Le problème, c’est que ce classement ne reflète pas seulement les préférences des acheteurs. Il reflète aussi l’état du parc automobile français. Les Clio, 208 et 308 sont les voitures les plus vendues en neuf depuis des années. Mécaniquement, elles deviennent les plus disponibles en occasion. Les Français achètent ce qu’ils trouvent, et ce qu’ils trouvent, ce sont les voitures qu’ils ont toujours achetées.

Mais reprenons. Pourquoi ces modèles se vendent-ils aussi bien en neuf ? Parce qu’ils répondent aux attentes d’une majorité d’automobilistes : polyvalents, économiques à l’usage, adaptés aussi bien aux trajets urbains qu’aux déplacements du quotidien. Guillaume Moriaucourt, directeur réseau et associé chez CapCar, le résume ainsi : « Derrière ce classement, il y a une réalité très concrète : les Français choisissent des voitures qui répondent à leur quotidien. Polyvalentes, économiques, faciles à entretenir, la Clio, la 208 et la 308 accompagnent aussi bien les trajets urbains que les grands déplacements. »

En d’autres termes, ces voitures ne sont ni les plus désirables, ni les plus modernes, ni les plus performantes. Elles sont simplement les plus raisonnables. Ce qui, sur le marché de l’occasion, est un argument massue.

Le poids de la valeur de revente

Reste que cette domination des modèles français pose une question. Si les Français achètent ces voitures parce qu’elles sont économiques et faciles à revendre, cela signifie aussi qu’ils les achètent en pensant déjà à les revendre. Autrement dit, le marché de l’occasion fonctionne en circuit fermé : on achète ce qui se revend bien, et ce qui se revend bien, c’est ce que tout le monde achète.

Ce mécanisme explique pourquoi les nouveaux entrants, notamment les marques chinoises ou les modèles électriques encore peu répandus, peinent à percer en occasion. Tant qu’un modèle n’est pas massivement diffusé, il ne rassure pas. Et tant qu’il ne rassure pas, il ne se vend pas. Le serpent se mord la queue.

Le classement de CapCar révèle donc moins les préférences des Français que les contraintes du marché. Les acheteurs ne choisissent pas vraiment : ils arbitrent entre ce qui est disponible, ce qui est abordable, et ce qui ne leur fera pas perdre trop d’argent à la revente. Ce n’est pas de l’amour pour la Clio ou la 208. C’est du pragmatisme pur.
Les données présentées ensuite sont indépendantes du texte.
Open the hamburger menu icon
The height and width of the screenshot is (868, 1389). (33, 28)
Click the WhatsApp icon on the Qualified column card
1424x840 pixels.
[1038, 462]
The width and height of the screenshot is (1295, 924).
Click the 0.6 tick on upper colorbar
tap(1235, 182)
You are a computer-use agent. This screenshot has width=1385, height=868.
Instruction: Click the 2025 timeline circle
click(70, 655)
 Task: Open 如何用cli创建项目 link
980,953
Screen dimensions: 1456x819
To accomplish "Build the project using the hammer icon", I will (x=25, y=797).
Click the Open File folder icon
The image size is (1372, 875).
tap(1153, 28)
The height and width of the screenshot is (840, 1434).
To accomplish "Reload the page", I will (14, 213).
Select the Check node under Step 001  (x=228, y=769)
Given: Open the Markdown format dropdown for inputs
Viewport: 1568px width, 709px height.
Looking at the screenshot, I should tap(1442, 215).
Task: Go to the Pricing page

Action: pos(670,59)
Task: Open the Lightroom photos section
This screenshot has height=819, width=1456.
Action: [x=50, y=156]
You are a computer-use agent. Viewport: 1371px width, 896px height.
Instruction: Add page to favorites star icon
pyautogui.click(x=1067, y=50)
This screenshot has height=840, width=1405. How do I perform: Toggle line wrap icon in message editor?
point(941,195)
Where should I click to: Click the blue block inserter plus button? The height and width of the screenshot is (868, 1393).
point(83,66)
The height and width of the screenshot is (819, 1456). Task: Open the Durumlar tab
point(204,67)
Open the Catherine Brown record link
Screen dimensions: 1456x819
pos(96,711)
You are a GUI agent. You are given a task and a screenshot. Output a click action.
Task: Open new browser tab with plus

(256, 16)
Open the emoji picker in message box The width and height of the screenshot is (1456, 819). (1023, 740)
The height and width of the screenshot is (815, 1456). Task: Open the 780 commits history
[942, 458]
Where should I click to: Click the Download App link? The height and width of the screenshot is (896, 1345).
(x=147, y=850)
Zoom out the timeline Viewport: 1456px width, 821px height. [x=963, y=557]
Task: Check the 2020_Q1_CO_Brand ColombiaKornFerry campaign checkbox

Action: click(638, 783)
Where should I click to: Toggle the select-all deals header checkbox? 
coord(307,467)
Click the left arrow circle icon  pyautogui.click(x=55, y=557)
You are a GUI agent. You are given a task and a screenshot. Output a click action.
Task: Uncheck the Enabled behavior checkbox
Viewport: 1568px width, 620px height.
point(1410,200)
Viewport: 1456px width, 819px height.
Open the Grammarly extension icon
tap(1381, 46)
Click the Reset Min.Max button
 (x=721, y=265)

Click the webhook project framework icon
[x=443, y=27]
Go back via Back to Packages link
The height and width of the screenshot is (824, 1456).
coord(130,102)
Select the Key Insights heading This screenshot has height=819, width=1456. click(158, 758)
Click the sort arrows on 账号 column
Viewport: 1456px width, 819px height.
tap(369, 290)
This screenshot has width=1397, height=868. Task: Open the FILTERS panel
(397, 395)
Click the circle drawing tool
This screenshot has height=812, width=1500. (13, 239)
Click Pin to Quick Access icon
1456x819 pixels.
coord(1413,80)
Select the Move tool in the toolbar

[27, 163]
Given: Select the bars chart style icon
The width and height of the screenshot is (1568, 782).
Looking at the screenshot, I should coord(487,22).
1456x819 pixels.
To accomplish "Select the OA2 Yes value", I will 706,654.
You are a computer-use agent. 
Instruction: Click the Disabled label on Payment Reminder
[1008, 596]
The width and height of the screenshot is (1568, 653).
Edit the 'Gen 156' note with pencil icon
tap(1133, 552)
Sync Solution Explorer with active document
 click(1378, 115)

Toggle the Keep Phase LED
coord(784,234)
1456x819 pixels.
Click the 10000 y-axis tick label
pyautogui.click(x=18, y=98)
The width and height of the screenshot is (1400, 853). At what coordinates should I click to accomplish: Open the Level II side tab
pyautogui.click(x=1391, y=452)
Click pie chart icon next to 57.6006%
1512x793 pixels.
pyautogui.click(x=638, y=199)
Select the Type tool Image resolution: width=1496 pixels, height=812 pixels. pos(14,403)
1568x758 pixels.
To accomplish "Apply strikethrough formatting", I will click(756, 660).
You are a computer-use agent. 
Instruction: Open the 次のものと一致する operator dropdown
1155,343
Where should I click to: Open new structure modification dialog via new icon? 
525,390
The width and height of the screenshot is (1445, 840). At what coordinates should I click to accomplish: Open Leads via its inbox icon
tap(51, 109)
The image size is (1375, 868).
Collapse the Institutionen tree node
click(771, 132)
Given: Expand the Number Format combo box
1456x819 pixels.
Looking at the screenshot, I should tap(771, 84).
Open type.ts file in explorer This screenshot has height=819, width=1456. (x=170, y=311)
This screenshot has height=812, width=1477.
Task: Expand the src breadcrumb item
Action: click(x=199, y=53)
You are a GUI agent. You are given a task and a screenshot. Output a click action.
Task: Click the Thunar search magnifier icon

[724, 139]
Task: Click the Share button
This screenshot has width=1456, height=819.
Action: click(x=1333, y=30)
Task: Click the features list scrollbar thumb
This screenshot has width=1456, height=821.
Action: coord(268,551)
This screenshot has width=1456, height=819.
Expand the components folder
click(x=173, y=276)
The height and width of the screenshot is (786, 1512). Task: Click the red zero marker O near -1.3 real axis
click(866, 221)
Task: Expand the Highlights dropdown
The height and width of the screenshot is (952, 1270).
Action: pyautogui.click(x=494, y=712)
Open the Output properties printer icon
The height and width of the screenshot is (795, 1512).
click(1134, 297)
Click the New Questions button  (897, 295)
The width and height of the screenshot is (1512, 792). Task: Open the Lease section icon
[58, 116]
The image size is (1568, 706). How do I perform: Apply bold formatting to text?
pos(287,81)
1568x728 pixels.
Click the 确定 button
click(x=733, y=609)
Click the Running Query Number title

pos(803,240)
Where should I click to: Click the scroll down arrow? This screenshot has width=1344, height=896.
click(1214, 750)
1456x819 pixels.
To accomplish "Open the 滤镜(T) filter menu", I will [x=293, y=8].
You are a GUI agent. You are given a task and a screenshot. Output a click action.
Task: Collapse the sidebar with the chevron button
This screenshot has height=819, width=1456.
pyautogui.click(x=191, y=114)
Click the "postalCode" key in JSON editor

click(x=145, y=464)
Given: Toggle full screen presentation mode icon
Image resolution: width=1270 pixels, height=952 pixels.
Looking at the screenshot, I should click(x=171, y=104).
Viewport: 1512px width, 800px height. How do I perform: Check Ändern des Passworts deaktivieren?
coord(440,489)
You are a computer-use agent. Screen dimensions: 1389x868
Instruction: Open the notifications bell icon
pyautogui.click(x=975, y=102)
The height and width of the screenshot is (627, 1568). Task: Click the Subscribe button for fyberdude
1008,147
Un marché qui résiste au changement

Le problème, c’est que ce pragmatisme freine la diversification du parc automobile. Si les Français continuent d’acheter en occasion les mêmes modèles thermiques qu’ils achetaient il y a dix ans, la transition énergétique prendra du temps. Beaucoup de temps. Les véhicules électriques ou hybrides ne représentent qu’une part marginale du marché de l’occasion, faute de volumes suffisants et de prix attractifs.

En réalité, le marché de l’occasion fonctionne avec un décalage de cinq à dix ans par rapport au neuf. Les tendances qui émergent aujourd’hui dans les concessions ne se retrouveront massivement sur les plateformes de revente que dans une décennie. D’ici là, la Clio et la 208 ont encore de beaux jours devant elles.